Excerpted records:
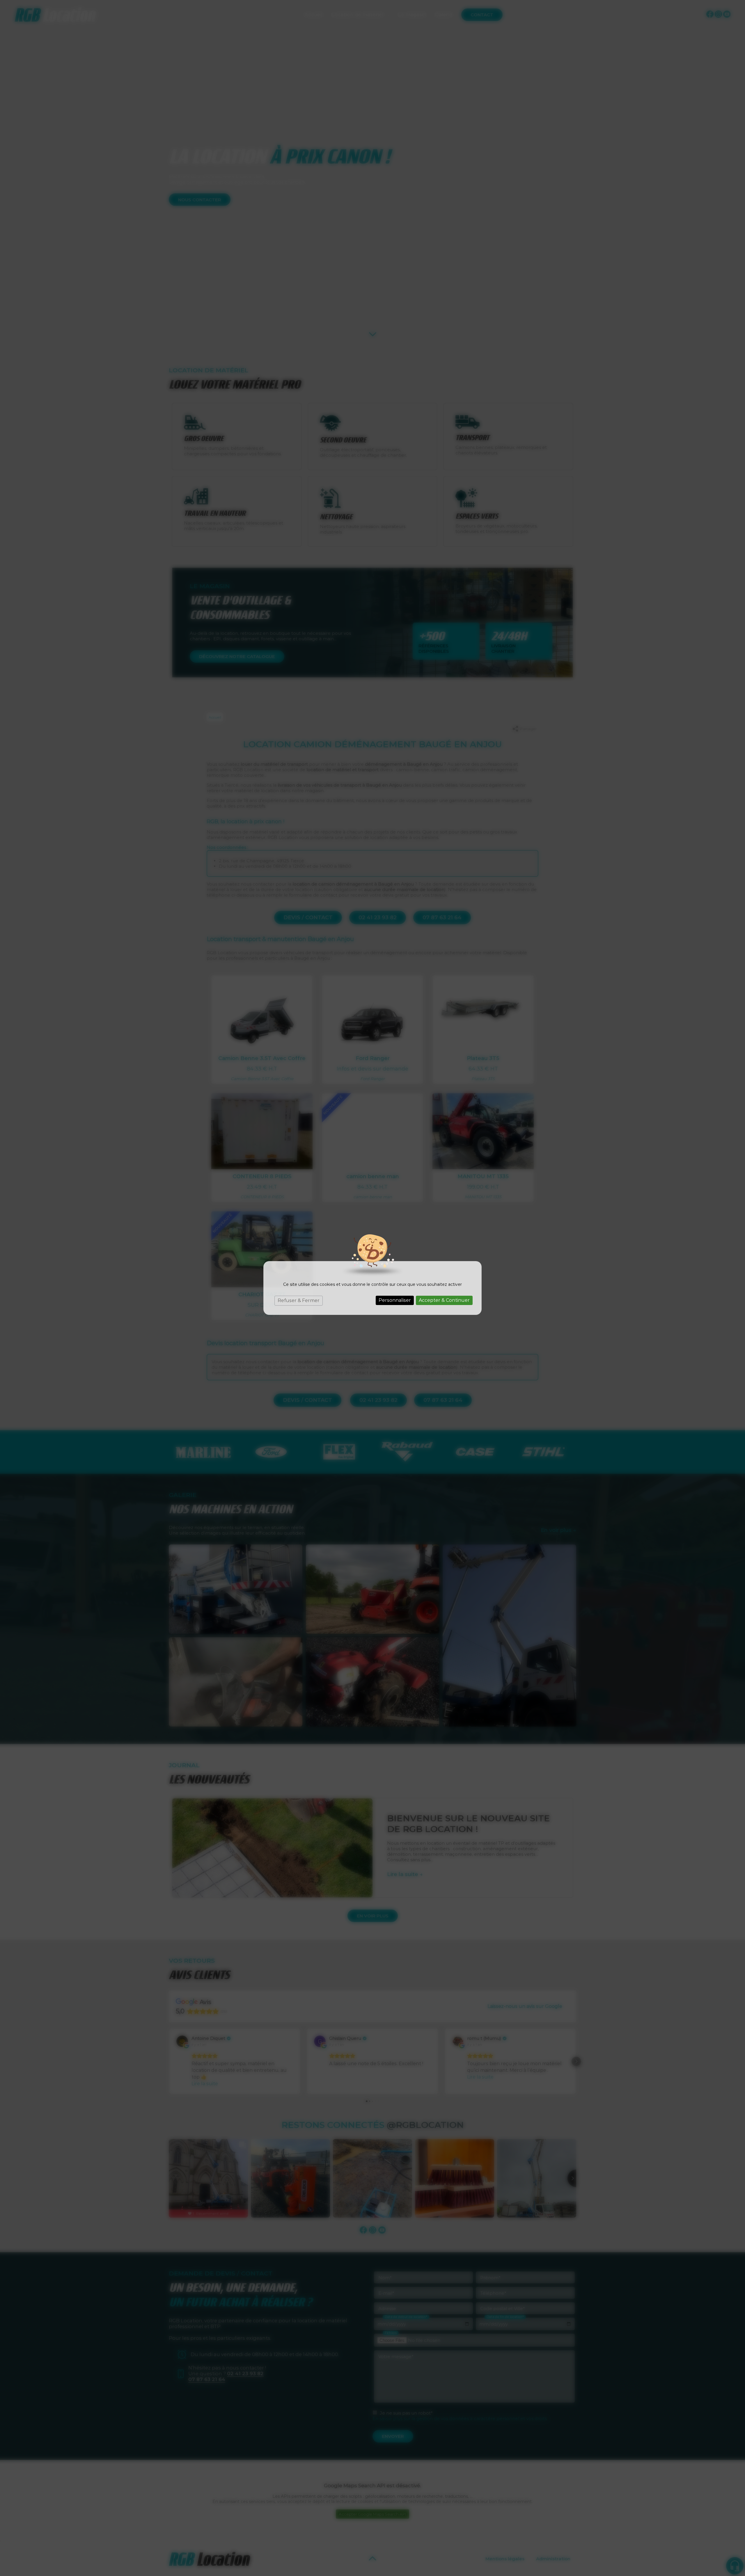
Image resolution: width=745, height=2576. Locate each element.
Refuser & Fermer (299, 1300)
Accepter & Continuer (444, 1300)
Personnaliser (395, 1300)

--

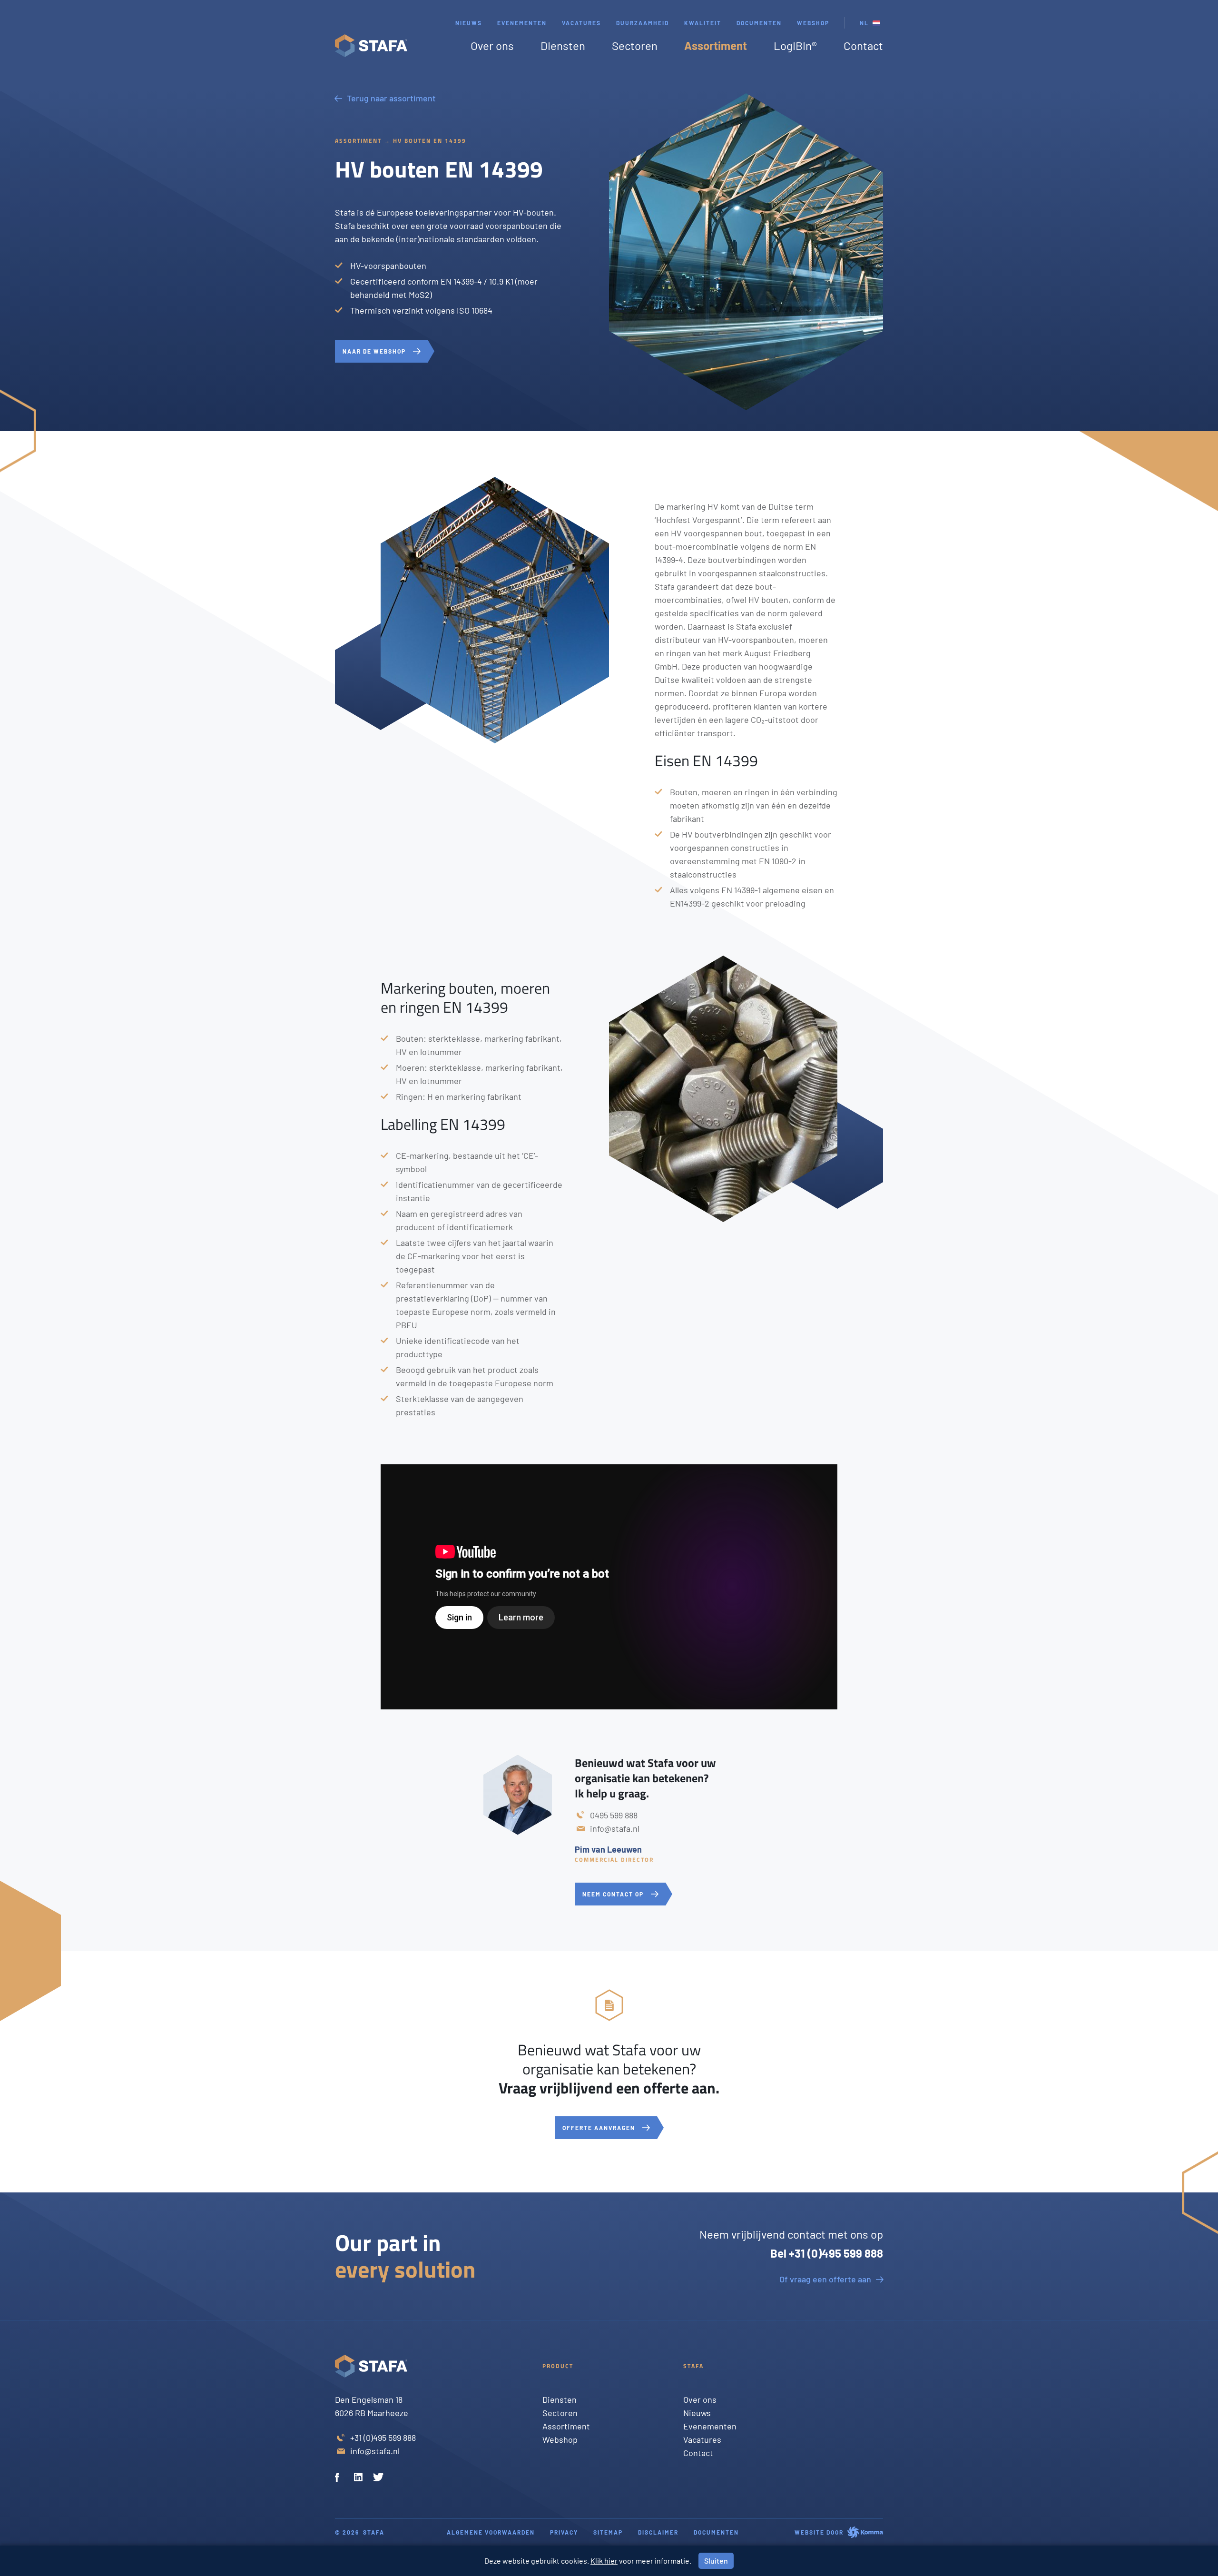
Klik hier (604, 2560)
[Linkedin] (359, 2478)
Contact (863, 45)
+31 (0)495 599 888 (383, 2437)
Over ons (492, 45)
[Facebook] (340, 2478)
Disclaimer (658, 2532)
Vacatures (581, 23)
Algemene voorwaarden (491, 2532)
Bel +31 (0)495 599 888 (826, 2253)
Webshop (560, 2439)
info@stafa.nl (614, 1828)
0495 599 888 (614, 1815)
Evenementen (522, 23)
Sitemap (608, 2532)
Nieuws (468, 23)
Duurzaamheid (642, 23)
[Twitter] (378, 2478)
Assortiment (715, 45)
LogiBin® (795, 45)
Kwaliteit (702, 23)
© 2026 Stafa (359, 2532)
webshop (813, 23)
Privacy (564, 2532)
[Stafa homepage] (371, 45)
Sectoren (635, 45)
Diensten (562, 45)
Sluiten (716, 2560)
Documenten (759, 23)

Exercise objective: From the material above, set down exactly the lines starting at the one with "Privacy (564, 2532)" and ending at the one with "Documenten (759, 23)", end lines included.

Response below:
Privacy (564, 2532)
[Stafa homepage] (371, 45)
Sectoren (635, 45)
Diensten (562, 45)
Sluiten (716, 2560)
Documenten (759, 23)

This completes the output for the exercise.